The Must Pattern & No-GC Handling

Advanced Error Patterns: The “Must” & The “Odin” Way

Go’s error handling (if err != nil) is explicit, but sometimes you need different strategies for initialization vs. runtime, or you want to adopt patterns from systems languages like Odin/Zig.

1. The “Must” Pattern

Rule: Return errors to callers; Panic only on programmer error or unrecoverable startup failure.

The “Must” pattern is a convention for functions that wrap a standard error-returning function but panic instead of returning the error.

When to use it?

  • Global/Package Initialization: var t = template.Must(template.New(...))
  • Startup Configuration: If your compiled regex is invalid, the app is broken. Don’t start.

Implementation

func Must[T any](obj T, err error) T {
    if err != nil {
        panic(err)
    }
    return obj
}

// Usage
var db = Must(sql.Open("postgres", "..."))
var regex = Must(regexp.Compile("^[a-z]+$"))

With Generics (Go 1.18+), you can write a universal Must wrapper one time and use it everywhere.


2. Linear Error Handling (The Odin/Zig Influence)

Languages like Odin (a data-oriented C alternative) handle errors by treating them as distinct return values, much like Go, but often with syntactic sugar (or_return) or strict definitions.

While Go doesn’t have try or ? operators, we can adopt the “Guard Clause” mentality.

The Happy Path must remain left-aligned

Bad (Nested):

func process() error {
    err := step1()
    if err == nil {
        err = step2()
        if err == nil {
            return step3()
        }
    }
    return err
}

Good (Guard Clauses / “Odin Style”):

func process() error {
    if err := step1(); err != nil {
        return fmt.Errorf("step1: %w", err)
    }

    // The "Happy Path" stays at indentation 0
    if err := step2(); err != nil {
        return fmt.Errorf("step2: %w", err)
    }

    return step3()
}

No-GC Thinking: Errors as Resource Cleanup Triggers

In non-GC languages, an error often implies manual resource cleanup (defer in Swift/Zig).
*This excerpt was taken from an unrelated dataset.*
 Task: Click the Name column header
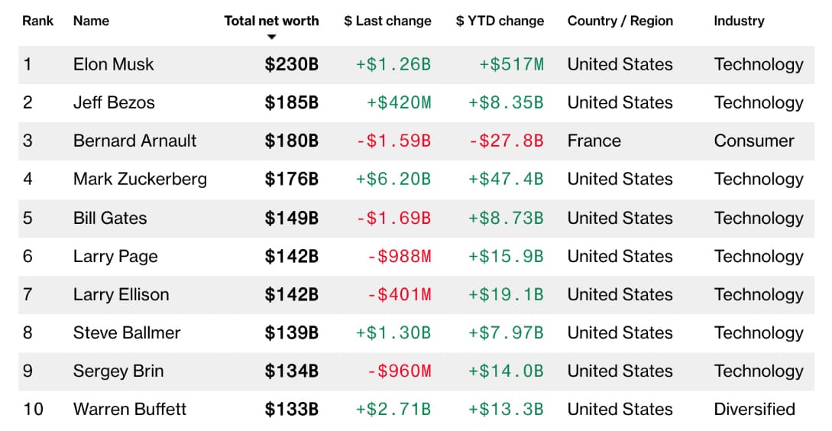pos(91,21)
Go automates memory, but not resources (Files, Sockets, DB Connections).

The defer Trap in Loops:

for _, file := range files {
    f, err := os.Open(file)
    if err != nil { return err }
    defer f.Close() // DANGEROUS: Closes only at end of function, not loop!
    // FD exhaustion possible.
}

The Fix (Anonymous Function):

for _, file := range files {
    err := func() error {
        f, err := os.Open(file)
        if err != nil { return err }
        defer f.Close() // Closes at end of this anonymous func
        return process(f)
    }()
    if err != nil { return err }
}

3. Errors in 2026: “Join” and Structure

Since Go 1.20+, errors.Join allows returning multiple errors at once (e.g., from parallel validation).
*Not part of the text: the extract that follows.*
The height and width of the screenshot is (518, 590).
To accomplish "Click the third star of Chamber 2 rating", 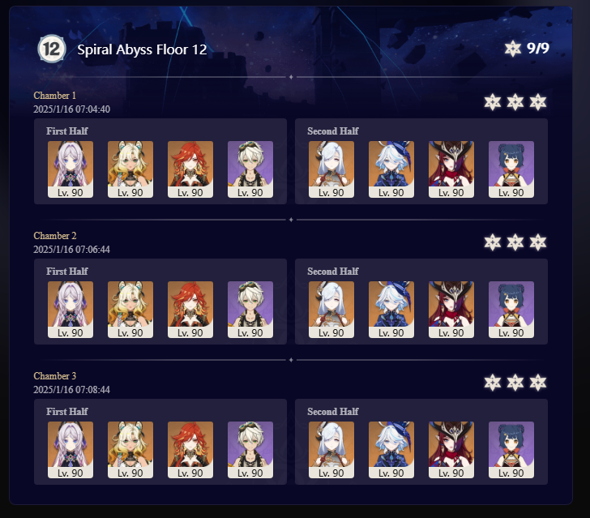I will coord(538,242).
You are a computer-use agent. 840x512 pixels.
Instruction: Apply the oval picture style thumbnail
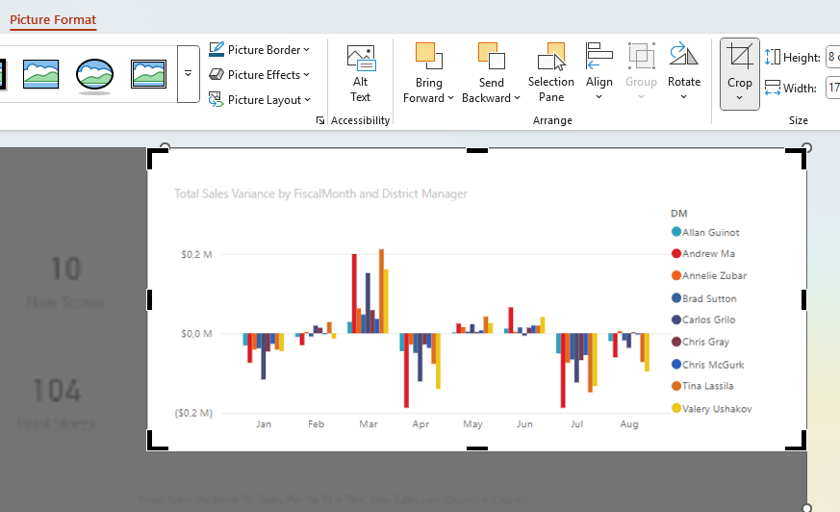point(95,73)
func validate(u User) error {
    var errs error
    if u.Name == "" {
        errs = errors.Join(errs, errors.New("missing name"))
    }
    if u.Age < 0 {
        errs = errors.Join(errs, errors.New("invalid age"))
    }
    return errs // Returns nil if no errors joined
}

This is cleaner than older multierror libraries.

Summary

  1. Must: Use for hard startup dependencies. Crash early.
  2. Left-Align: Keep your happy path on the left edge.
  3. Defer scope: Remember defer is function-scoped, not block-scoped.